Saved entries

══════

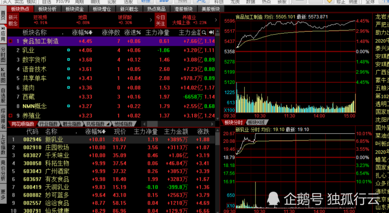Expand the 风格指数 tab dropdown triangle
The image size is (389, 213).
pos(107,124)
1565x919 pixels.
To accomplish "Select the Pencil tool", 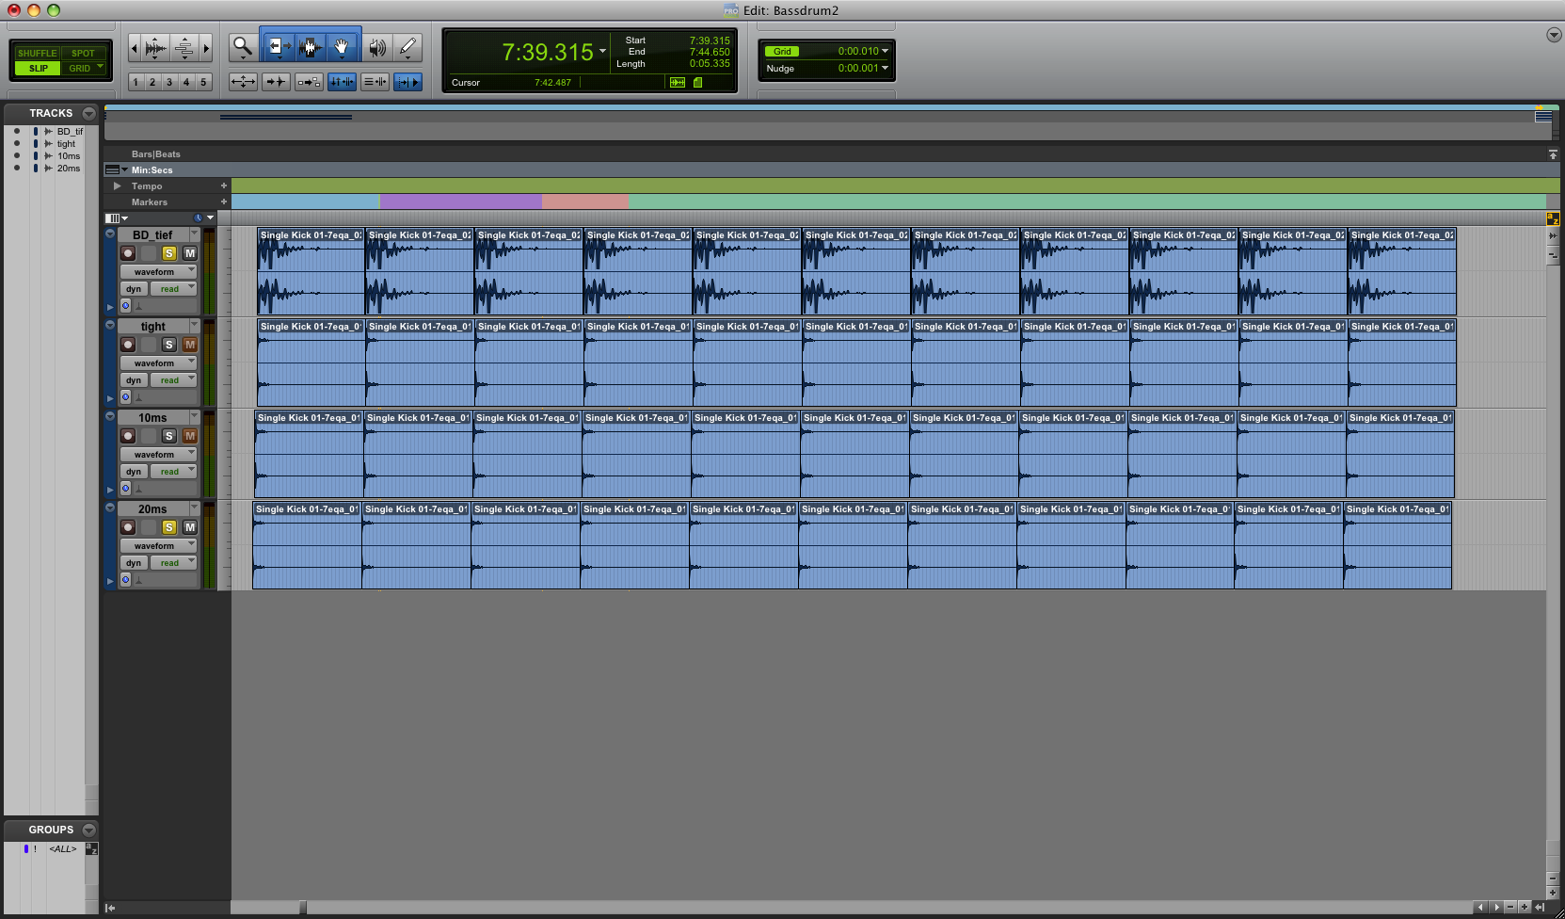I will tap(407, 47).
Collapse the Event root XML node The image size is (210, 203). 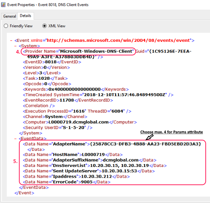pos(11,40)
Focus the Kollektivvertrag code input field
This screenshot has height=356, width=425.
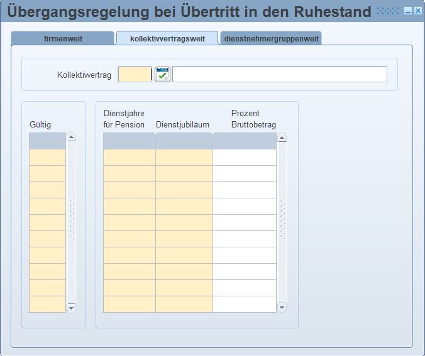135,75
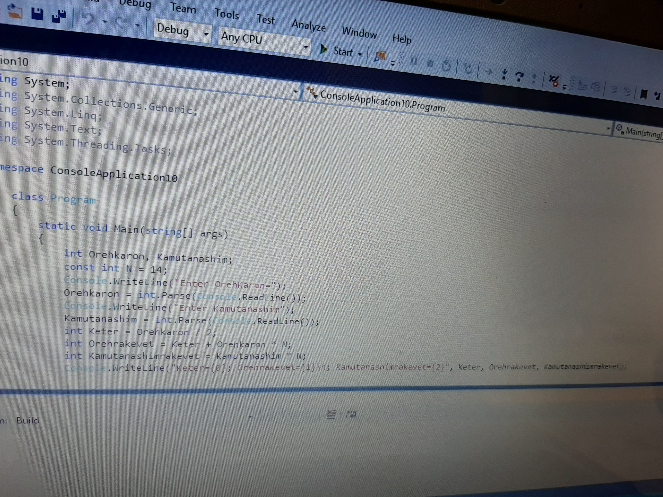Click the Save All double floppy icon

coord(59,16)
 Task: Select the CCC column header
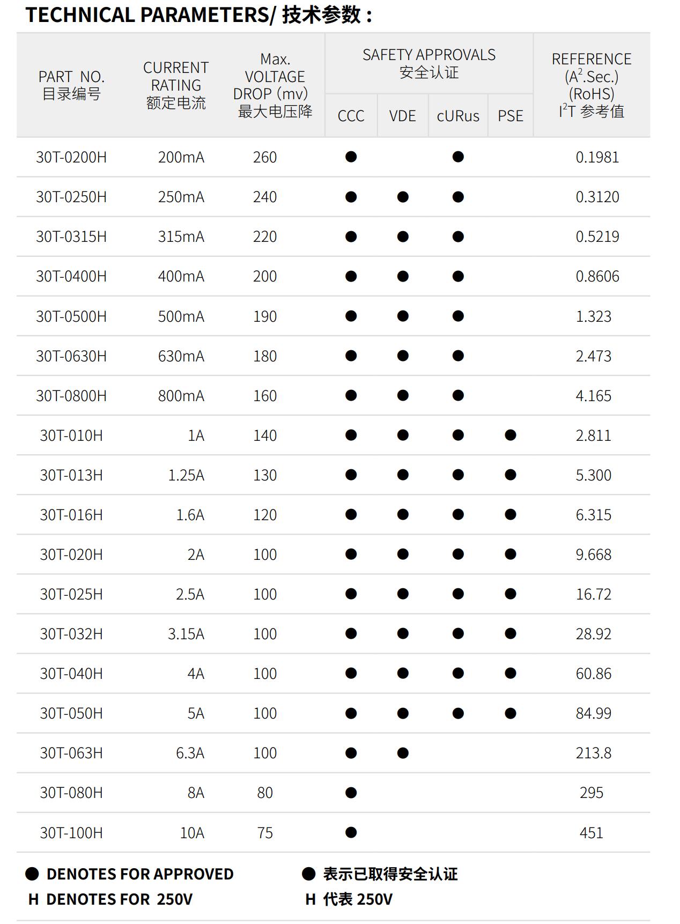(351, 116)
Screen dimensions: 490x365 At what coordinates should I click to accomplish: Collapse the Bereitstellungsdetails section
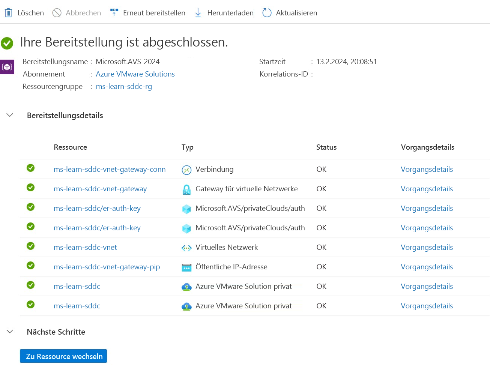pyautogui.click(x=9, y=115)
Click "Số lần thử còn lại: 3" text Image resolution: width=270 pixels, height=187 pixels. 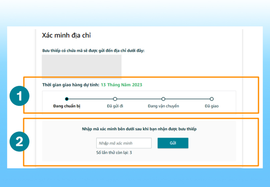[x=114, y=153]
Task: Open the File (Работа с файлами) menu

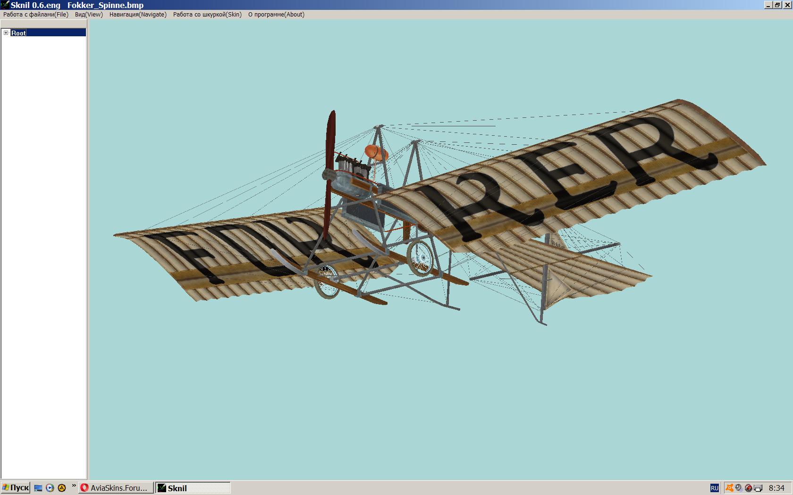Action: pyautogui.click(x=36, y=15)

══════

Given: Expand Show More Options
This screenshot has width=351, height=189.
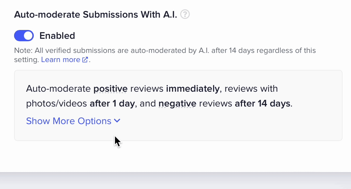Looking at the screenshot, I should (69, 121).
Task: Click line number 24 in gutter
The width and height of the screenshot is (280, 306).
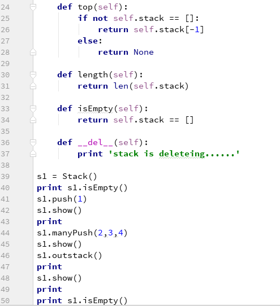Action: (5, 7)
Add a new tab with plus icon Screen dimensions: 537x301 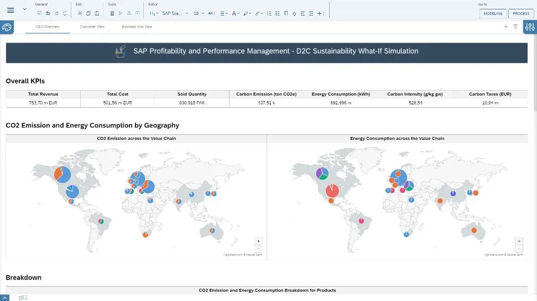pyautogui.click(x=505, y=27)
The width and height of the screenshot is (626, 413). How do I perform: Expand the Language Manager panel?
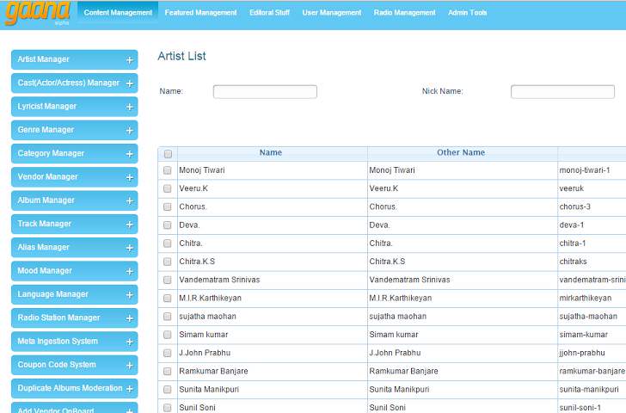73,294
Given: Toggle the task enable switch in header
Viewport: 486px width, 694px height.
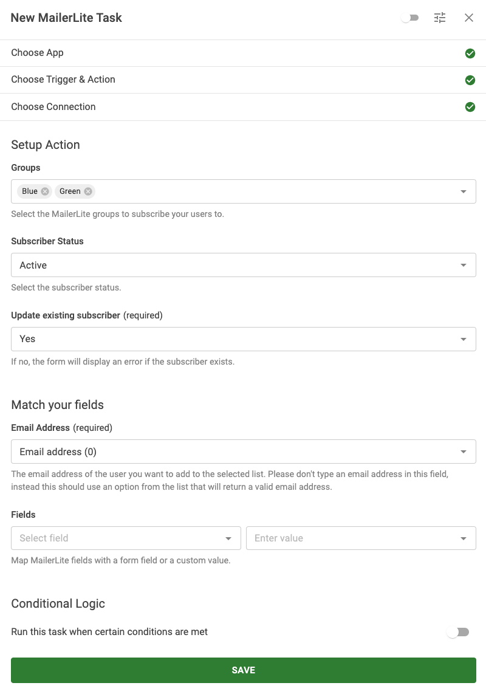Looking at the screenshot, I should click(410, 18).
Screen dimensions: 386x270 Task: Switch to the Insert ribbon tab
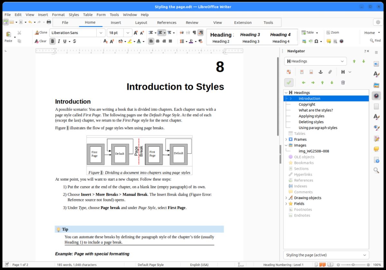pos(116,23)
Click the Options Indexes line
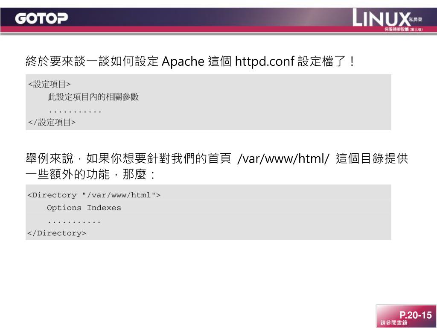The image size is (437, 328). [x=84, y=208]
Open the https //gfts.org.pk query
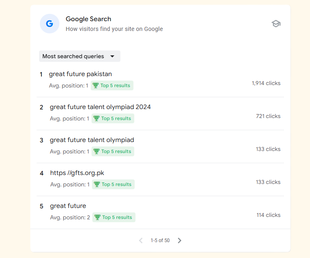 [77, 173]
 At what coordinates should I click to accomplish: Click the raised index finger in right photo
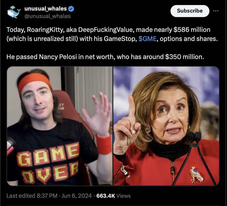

══════

Across all the entries, how many lines hold the string "Given"? Only the number is needed.

### [Finished exercise]
2